CRITICA:
Pino Tinnirello è un siciliano trapiantato al Nord.
E’ nato in un grosso centro agricolo della Sicilia Orientale, Niscemi, a 20 km. Da Caltagirone, città della ceramica, delle maioliche e delle terrecotte.
A Caltagirone c’è una rinomata Scuola d’Arte che, negli ultimi decenni, ha diplomato frotte di giovani che si sono formati nei laboratori di veri ed autentici maestri d’arte.
Non è il caso di Pino Tinnirello.
Autentico autodidatta, di formazione letteraria. Ha svolto, e continua a cimentarsi quotidianamente, con pratiche amministrative. Con il Comune di Niscemi fino a qualche anno fa; con quello di Como attualmente.
Ma la passione per la letteratura, per l’arte, per la scultura l’ha portato ad intraprendere un percorso artistico faticoso, molto faticoso, ritagliando ogni momento del suo tempo libero e dedicandolo all’impasto, al modellamento, alla forgia di qualsiasi materiale che potesse creare, con paziente tenacia, una figura, un’immagine, capaci di liberare tensioni ed emozioni.
Ogni qualvolta ho visitato il luogo angusto dove lavora, mi è venuto in mente un aneddoto dello vita di Niccolò Machiavelli, il famosissimo “segretario fiorentino” al servizio dei potenti della prima metà del Cinquecento. Famoso per aver, forse suo malgrado, dato vita a quella corrente di pensiero politico del “fine giustifica i mezzi”.
Ebbene, a sera, quando finiva il suo lavoro di segretario, si ritirava nel suo studiolo in una soffitta, si liberava dalla livrea ufficiale, indossava gli abiti damascati e si predisponeva al suo lavoro di studioso e di grandissimo scrittore.
Gli ultimi lavori di Pino Tinnirello sono rigorosamente eseguiti in terracotta.
Tra la fine dell’Ottocento e i primi del Novecento proprio a Caltagirone ci fu una fioritura di opere in terracotta, dovuta, soprattutto, all’opera di Giuseppe Di Bartolo, di Enrico Vella e di Giacomo Alì. Ma, dopo la loro morte, questo filone materico venne abbandonato.

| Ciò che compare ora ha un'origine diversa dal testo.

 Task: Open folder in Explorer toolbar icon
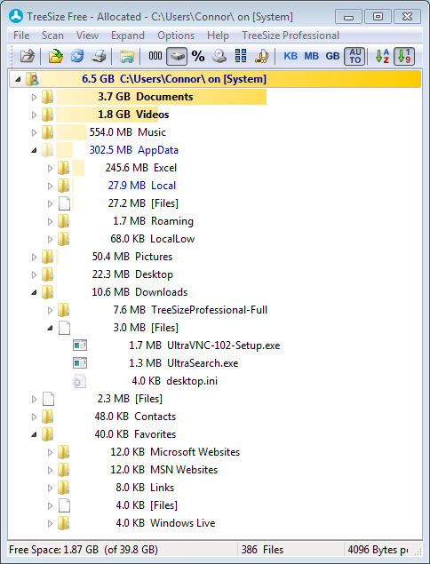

Ora ci viene proposto da Pino Tinnirello che ripercorre momenti interessanti, con qualche ansia di rinnovamento, richiamando alla memoria, nelle metafore e nei linguaggi, antiche civiltà amalgamate alle tensioni di un presente tutto volto al postmoderno.
I “Geroglifici”, bi e mono facciali, testimoniano la scrittura figurativa degli antichi egizi che, nell’antica tradizione attribuisce alla scrittura sia l’origine divina quanto una forza attiva. La traccia del passato non come staticità ma come forza propulsiva per una lettura contemporanea della nostra realtà
I “Paesaggi planetari”, ci riportano alla terra, patrimonio genetico dell’artefice-artigiano, e testimoniano la memoria dell’antico lavoro.
E così le “Meridiane”e le sculture “Forza di gravità”.
Sono opere che inducono alla meditazione sulle prospettive della vita.
Segni, metafore, allegorie, simboli affidati ad un processo concettuale che coinvolge le sane curiosità del lettore.
Le “donne con liuto”, sembrano voler accogliere, nella sua concavità, tutte le problematiche legate al loro, e al nostro, mondo. Quelle di ieri e, soprattutto, quelle di oggi.
Certo le nostre sono letture mediate dalle nostre conoscenze, sicuramente parziali e di parte.
Come affermava Paul Valery non è facile decodificare quella “…sorta di intimità stretta tra l’opera che si forma e l’artista che vi si applica”.
Ma questo lo lasciamo alla libertà di altri lettori, speriamo siano molti perché questo artista merita maggiori e più competenti attenzioni.